Prolonga el texto sobre la confianza civil y la filantropía en Chile a partir de su última oración.

■ Texto de origen ■
══════════

Por lo expuesto, deben cuidarse y promoverse todas las iniciativas que promuevan confianza civil lúcida; esto es, aquellas que abren espacio y alientan encuentros de personas que, sin que necesariamente se conozcan, puedan enfrentar cometidos comunes y compartidos en su ejecución, sea por el dolor personal (producto de enfermedades o agresiones discriminatorias, etc.), por preocupaciones relativas a la trascendencia del medio o de sus componentes, o simplemente por el sentido solidario y trascendente que tenemos en nuestra intimidad (cualquier voluntariado) o en la sustentabilidad de nuestra actividad (que tiende a etiquetarse bajo el rótulo de Responsabilidad Social Empresarial), o en la proyección de trascendencia familiar que necesitamos transmitir y transferir al resto de la sociedad (la filantropía familiar y, en ocasiones, institucional).

En este último contexto se lanzó la semana pasada el "Mapeo de Filantropía e Inversiones Sociales en Chile", que va poniendo en evidencia la relevancia económica de este sector, que está actualmente representado en donaciones empresariales que equivalen a cerca del 1% del PIB; y, además, demuestra el crecimiento global y exponencial de organizaciones de la sociedad civil, puesto que existen más de 234.502 organizaciones de este tipo, de las cuales solo el 0,2% es de expresión filantrópica y de voluntariado.

══════════

■ Filas de datos ■
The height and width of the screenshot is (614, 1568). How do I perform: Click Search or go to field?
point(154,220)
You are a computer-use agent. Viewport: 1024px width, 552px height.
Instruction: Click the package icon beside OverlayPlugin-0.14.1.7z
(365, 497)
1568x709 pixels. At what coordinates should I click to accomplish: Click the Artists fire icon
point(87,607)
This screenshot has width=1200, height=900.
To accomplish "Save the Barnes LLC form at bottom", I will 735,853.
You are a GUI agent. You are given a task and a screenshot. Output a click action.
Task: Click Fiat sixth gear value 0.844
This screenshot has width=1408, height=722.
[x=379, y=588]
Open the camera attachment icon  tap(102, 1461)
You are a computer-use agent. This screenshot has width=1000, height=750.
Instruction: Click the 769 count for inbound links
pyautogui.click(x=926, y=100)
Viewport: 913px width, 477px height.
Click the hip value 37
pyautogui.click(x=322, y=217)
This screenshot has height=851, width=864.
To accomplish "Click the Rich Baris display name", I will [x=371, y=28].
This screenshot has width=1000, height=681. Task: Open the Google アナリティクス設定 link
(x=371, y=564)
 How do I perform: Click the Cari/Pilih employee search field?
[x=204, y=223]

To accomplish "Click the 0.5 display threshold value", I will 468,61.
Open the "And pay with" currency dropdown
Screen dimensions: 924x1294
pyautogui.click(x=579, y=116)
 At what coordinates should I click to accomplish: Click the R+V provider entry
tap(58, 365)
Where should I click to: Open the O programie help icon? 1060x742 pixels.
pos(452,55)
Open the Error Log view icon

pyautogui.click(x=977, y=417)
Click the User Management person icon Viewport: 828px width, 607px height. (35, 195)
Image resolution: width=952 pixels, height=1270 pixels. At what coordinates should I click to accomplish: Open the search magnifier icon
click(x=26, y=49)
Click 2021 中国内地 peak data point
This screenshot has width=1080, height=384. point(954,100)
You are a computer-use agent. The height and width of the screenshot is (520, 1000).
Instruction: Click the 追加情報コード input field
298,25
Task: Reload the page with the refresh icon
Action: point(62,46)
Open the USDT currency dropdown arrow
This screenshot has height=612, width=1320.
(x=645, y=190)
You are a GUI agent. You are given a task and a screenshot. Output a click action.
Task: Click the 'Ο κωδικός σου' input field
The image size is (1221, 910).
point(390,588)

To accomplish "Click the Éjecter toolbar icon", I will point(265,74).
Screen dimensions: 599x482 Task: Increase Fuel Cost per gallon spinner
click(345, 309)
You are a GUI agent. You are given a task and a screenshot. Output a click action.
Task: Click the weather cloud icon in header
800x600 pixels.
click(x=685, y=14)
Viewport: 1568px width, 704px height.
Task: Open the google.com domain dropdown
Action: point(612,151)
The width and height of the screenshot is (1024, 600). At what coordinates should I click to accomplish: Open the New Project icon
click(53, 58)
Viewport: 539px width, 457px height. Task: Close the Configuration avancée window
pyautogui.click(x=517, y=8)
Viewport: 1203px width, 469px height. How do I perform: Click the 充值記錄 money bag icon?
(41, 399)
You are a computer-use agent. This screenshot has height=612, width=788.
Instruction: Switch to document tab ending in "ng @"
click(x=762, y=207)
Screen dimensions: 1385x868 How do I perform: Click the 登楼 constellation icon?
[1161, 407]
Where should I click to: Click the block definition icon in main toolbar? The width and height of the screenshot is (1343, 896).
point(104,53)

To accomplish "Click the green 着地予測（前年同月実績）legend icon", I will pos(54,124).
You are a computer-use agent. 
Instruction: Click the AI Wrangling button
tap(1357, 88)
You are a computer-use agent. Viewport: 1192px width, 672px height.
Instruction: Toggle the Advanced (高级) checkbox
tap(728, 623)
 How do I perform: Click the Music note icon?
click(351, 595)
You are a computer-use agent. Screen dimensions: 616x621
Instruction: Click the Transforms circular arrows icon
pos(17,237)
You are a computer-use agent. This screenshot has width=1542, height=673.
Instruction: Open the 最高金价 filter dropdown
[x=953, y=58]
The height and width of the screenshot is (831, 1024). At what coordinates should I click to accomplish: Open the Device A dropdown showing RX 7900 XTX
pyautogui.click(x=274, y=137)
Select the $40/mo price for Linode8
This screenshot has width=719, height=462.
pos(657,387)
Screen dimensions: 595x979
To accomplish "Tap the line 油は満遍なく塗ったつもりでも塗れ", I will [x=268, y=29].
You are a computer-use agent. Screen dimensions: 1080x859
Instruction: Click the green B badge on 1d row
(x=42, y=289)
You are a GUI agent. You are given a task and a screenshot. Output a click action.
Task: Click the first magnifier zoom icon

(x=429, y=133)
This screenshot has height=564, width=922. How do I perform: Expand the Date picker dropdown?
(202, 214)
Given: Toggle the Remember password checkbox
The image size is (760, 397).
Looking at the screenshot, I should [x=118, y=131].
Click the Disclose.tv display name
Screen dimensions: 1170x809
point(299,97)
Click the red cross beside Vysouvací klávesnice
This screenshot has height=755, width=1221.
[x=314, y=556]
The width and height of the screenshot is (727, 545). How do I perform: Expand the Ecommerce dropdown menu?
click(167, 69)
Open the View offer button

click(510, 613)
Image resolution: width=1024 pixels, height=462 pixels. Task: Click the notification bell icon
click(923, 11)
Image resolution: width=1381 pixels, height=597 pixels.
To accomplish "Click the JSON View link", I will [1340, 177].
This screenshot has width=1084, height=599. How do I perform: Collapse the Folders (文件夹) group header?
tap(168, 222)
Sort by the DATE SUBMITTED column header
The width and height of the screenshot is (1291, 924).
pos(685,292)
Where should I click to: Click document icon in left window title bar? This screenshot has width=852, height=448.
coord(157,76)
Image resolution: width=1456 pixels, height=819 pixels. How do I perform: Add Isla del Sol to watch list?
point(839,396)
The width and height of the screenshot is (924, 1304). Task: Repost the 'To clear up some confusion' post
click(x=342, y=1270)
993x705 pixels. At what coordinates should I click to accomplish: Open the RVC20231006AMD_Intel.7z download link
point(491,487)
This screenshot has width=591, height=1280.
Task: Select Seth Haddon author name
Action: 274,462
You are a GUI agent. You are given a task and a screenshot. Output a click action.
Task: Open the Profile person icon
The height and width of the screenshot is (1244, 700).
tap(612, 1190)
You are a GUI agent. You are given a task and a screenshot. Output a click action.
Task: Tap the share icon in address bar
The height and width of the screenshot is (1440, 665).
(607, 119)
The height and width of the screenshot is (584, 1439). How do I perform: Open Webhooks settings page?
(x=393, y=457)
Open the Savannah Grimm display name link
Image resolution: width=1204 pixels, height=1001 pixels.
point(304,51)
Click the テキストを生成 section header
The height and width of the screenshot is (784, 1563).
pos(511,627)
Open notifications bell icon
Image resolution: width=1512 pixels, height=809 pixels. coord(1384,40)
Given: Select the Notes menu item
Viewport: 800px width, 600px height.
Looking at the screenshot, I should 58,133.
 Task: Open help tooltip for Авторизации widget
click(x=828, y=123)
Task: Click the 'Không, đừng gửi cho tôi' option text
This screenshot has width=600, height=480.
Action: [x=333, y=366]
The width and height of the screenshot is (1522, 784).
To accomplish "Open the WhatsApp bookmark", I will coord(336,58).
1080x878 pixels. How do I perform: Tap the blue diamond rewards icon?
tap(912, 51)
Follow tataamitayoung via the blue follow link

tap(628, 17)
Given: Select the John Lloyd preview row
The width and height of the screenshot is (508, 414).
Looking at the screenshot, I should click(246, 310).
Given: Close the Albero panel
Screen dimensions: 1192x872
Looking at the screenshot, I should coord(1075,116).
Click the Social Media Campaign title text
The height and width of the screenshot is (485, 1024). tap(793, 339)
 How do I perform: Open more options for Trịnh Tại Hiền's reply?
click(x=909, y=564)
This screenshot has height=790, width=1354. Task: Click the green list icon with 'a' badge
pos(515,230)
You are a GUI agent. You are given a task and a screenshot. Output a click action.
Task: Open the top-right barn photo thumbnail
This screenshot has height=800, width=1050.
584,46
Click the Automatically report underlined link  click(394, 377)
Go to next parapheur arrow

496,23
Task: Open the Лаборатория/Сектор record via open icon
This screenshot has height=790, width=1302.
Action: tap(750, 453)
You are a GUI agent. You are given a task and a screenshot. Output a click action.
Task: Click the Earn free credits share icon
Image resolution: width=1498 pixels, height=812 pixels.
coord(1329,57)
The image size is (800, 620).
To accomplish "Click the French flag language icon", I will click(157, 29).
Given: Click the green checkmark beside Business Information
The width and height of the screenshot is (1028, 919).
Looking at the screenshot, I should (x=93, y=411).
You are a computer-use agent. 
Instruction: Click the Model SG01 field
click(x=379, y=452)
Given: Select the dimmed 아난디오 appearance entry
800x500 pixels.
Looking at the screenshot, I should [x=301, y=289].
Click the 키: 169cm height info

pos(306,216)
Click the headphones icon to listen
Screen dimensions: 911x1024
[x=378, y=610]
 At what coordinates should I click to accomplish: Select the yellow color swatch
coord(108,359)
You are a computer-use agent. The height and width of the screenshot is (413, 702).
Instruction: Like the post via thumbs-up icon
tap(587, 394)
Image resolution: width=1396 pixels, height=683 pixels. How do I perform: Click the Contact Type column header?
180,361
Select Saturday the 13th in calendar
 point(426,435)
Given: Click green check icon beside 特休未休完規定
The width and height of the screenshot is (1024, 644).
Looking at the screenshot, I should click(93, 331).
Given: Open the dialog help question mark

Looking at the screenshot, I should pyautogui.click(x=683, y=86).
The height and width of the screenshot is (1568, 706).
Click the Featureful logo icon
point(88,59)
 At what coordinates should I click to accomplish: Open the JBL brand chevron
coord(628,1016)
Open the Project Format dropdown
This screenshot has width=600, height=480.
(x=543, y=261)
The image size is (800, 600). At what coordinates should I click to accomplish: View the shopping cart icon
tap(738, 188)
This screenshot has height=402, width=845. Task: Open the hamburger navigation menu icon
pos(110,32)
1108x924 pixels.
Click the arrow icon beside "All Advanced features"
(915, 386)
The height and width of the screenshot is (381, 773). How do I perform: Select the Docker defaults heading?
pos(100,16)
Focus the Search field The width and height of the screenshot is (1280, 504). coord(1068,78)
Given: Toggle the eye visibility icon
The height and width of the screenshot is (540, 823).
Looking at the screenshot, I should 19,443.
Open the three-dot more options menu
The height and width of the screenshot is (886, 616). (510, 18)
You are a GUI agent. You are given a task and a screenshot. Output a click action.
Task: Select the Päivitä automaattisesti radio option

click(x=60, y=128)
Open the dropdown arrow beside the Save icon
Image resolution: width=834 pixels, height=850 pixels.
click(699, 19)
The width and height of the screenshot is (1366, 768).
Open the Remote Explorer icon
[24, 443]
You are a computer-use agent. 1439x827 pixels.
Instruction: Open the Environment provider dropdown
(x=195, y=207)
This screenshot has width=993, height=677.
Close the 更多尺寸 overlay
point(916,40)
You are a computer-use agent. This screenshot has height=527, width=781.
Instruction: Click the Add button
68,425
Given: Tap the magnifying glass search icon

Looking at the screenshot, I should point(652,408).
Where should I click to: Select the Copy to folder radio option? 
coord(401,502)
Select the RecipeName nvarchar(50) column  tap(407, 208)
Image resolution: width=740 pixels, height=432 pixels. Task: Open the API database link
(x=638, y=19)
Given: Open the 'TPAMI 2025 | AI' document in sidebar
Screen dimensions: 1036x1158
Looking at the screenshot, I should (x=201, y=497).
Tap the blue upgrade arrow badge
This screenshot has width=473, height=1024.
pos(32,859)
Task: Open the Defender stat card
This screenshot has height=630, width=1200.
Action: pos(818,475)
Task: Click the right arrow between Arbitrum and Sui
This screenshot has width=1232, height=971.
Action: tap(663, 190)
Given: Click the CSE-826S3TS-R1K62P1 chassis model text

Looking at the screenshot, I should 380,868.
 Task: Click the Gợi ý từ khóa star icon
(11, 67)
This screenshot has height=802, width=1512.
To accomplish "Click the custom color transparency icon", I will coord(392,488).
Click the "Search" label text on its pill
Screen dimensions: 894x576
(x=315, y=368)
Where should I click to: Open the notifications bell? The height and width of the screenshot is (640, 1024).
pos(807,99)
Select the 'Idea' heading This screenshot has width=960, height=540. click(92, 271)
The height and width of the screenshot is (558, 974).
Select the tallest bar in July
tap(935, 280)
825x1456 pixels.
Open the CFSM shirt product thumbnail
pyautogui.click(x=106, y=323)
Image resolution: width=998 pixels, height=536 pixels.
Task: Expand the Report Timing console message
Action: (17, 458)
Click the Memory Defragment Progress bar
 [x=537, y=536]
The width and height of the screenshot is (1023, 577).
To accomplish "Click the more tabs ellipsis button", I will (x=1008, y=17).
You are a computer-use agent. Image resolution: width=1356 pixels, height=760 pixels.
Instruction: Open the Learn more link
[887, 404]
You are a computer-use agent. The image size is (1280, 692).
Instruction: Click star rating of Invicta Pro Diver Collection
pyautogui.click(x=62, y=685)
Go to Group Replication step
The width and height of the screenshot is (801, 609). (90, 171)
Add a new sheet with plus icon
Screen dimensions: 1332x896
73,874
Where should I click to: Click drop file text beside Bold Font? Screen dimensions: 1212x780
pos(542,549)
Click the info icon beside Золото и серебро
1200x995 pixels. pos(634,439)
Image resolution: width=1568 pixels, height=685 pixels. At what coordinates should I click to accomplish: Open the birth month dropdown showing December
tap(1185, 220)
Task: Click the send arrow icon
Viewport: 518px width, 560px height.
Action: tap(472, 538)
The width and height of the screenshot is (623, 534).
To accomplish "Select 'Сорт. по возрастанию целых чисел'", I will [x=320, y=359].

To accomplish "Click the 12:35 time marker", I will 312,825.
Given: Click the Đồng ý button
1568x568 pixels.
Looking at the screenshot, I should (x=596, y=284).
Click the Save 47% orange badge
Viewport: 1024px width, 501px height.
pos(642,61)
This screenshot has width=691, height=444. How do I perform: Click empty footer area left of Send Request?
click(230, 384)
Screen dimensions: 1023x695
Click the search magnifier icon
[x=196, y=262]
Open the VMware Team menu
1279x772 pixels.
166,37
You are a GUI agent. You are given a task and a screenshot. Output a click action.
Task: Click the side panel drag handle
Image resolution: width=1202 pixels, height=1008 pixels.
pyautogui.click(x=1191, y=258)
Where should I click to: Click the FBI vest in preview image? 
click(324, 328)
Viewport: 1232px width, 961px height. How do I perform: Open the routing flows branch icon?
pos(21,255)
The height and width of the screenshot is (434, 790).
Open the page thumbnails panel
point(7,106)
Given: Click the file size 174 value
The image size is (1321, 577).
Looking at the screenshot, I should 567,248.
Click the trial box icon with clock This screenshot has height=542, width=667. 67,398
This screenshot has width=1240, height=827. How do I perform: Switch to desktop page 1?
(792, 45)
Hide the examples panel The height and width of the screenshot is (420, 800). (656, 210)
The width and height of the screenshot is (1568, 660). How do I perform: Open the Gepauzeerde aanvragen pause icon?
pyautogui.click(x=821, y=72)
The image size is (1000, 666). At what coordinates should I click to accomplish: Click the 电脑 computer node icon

══════════

■ Resultado del ejercicio ■
Las cifras son elocuentes, y corresponde hacerse una pregunta: ¿Qué está pasando en este sector? Se está produciendo una transformación revolucionaria y silenciosa del modo de aglutinamiento de las confianzas en nuestro país, diferente a lo que vimos durante décadas. La expresión de fortalecimiento ciudadano, en esta nueva democracia, ha apostado fuertemente por la participación, con una ley desconocida pero paradójicamente, muy utilizada, que es aquella que fomenta la participación ciudadana y facilita la creación de organizaciones y su correspondiente personalidad jurídica, que cambió el decimonónico Código Civil y ha permitido esta verdadera explosión de personas jurídicas de derecho privado. Solo el año 2016, hasta junio, de acuerdo al Fondo de Fortalecimiento de Organizaciones de Interés Público, se han constituido 560 de estas entidades.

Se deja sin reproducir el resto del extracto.